Turning his attention back to SHN, he leaned closer and told her in a soft voice, "I know you don't want to go. You've seen enough of this hell. I have too. But I need you to go. They need you to go."

SHN shakily raised one arm and lightly gripped the corporal's shoulder. "By…by your command," she said in her mechanical, modulated voice.

"Stick close to me," Henry whispered. "I'll get you through this or die trying."

CVL stood listening to the ensign's summaries with an air of grave concern. The cylon commander was pleased that the first part of his plan had succeeded. The expeditionary force's combat units had been able to regroup with just under sixty percent of their human fighting materiel intact. Miraculously the field hospital had held. The major there had called up several squads of cylons that CVL had been holding in reserve. While the human's countermanding order rankled the machine man, the decision had proven to serendipitous.

The rebels had concentrated upon the salient that the small camp thrust against their line of advance and had broken over it like waves over off-shore shoals. The golden plated cylon was convinced that rebels had all but expended their reserves. If he could just get the expedition's remaining forces into the fight, he knew they could break through and annihilate the Sagittarans.

But with the advent of the dawn, the rebel artillery had begun their shelling anew and now the expedition's companies and platoons were pinned in place. The barrage was slowly eroding what was left of them and the commander was helpless to prevent it.

"Sir," the ensign suddenly looked at him with his mouth agape.

"Sir," the young man excitedly repeated.

"Go ahead ensign," CVL ordered him.

"I'm getting reports that the rebel guns are falling silent.

And," the young man's shocked look deepened. "And the remaining guns are firing on the rebel positions."

Somehow, a second miracle had happened. CVL oddly felt gladdened. He knew that some of his kind ascribed to a nascent religiosity, and if CVL had believed in such notions himself then he might have ascribed this turn of events to the one true god. But CVL didn't believe in such abductive explanations. He rather suspected that in their haste the rebels had overlooked at least one of the expedition's units which, in turn, had overrun the rebels' artillery positions.

If this was the case then the rebel line arrayed against the expedition was very thin indeed. They had to take advantage of this turn of events and press for the victory.

"Ensign, commit all of our reserves, order all commands to make an all-out attack and break through the enemy."

"Yes sir!" For the first time in almost a day, a hopeful voice resounded through the mangled remnants of the Acre's CIC.

President Onyele stared at the after-action report before her.

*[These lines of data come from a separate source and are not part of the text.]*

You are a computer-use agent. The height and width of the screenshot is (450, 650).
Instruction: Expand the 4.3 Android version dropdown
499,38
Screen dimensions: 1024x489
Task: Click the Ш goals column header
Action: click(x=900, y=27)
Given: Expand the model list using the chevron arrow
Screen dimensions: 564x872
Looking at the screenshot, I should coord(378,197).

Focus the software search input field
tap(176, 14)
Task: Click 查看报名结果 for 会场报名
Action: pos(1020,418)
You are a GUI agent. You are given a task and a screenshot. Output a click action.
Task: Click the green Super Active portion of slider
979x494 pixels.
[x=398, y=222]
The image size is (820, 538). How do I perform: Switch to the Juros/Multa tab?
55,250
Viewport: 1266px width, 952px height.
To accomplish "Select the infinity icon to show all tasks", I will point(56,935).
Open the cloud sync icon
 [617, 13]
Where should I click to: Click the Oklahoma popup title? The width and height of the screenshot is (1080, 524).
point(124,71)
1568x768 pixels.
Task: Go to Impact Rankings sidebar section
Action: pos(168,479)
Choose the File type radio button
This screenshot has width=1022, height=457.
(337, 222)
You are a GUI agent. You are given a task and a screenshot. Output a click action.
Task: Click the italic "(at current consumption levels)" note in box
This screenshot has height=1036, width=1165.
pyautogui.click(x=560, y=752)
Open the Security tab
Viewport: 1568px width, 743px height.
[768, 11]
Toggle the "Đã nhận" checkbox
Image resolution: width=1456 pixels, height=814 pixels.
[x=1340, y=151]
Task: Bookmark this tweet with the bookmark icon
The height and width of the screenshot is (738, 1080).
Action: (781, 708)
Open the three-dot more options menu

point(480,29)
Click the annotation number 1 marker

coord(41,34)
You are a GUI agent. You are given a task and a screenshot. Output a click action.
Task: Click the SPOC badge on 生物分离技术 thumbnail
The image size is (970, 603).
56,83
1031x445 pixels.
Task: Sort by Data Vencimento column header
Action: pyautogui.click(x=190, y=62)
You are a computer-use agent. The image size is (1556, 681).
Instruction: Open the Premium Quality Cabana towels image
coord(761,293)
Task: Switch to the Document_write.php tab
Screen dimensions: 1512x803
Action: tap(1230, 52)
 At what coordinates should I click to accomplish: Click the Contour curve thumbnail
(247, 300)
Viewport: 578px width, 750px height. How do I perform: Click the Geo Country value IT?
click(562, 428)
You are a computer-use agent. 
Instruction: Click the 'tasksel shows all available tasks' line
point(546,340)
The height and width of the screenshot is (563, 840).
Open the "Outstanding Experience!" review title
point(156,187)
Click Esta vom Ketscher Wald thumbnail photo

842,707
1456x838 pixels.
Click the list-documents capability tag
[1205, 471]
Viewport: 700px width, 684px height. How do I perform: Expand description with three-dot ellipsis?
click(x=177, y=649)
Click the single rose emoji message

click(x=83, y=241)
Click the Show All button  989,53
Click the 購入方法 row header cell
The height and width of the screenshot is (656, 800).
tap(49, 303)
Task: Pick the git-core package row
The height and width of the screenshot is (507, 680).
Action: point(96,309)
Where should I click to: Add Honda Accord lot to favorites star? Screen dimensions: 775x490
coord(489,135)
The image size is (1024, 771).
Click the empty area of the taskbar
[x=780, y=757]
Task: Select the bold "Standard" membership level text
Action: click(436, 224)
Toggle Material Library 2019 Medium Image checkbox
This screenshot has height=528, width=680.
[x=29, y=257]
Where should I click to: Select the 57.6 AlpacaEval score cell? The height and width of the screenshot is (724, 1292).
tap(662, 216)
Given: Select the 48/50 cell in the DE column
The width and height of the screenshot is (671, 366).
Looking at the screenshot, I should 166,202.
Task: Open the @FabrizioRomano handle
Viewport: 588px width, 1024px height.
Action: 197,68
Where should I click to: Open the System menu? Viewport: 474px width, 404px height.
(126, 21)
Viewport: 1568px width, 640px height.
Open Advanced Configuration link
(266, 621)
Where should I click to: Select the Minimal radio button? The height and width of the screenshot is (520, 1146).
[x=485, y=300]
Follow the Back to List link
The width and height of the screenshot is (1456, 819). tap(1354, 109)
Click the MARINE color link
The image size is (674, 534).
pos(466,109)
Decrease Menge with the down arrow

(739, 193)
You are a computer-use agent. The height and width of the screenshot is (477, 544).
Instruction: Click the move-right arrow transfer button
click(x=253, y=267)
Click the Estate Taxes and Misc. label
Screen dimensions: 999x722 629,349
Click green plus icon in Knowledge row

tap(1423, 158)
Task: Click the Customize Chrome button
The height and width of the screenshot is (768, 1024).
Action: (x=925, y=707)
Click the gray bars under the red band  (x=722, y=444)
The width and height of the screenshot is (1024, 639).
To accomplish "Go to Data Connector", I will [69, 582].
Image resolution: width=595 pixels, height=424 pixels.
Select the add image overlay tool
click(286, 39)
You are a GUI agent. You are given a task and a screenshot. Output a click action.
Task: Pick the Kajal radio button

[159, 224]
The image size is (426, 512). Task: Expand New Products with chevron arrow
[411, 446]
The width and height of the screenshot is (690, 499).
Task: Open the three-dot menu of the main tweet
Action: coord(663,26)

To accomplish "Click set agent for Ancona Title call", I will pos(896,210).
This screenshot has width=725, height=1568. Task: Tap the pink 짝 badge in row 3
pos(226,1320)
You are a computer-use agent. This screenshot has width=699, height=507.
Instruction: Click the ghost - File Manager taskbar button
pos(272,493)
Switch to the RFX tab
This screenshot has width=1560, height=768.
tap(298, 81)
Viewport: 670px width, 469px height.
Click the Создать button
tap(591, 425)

The document's text had left her feeling shocked. It read like bad fiction. The Acre had been nuked and its command staff had all been killed. A cylon had assumed overall command of the expedition. A cylon!

And then there were the field reports. In one instance a young corporal had assumed command of a platoon of cylons and overrun the rebels' support positions – an action that had proven decisive. In another instance, a doctor had ordered that all surrendering rebels be summarily executed. When his head nurse had objected he had tried to murder her before being restrained. In that instance a cylon had also taken command.

The tall Leonin woman shook her head in disbelief. The cylons had proven to be a much greater asset than anyone had ever anticipated. She idly wondered if they might be able to facilitate the move from the twelve colonies' fractured, autonomous, city-state like existence to a more formal, organized quorum. First though she had to share the news with the presidents of Aerilon, Caprica, and Virgon.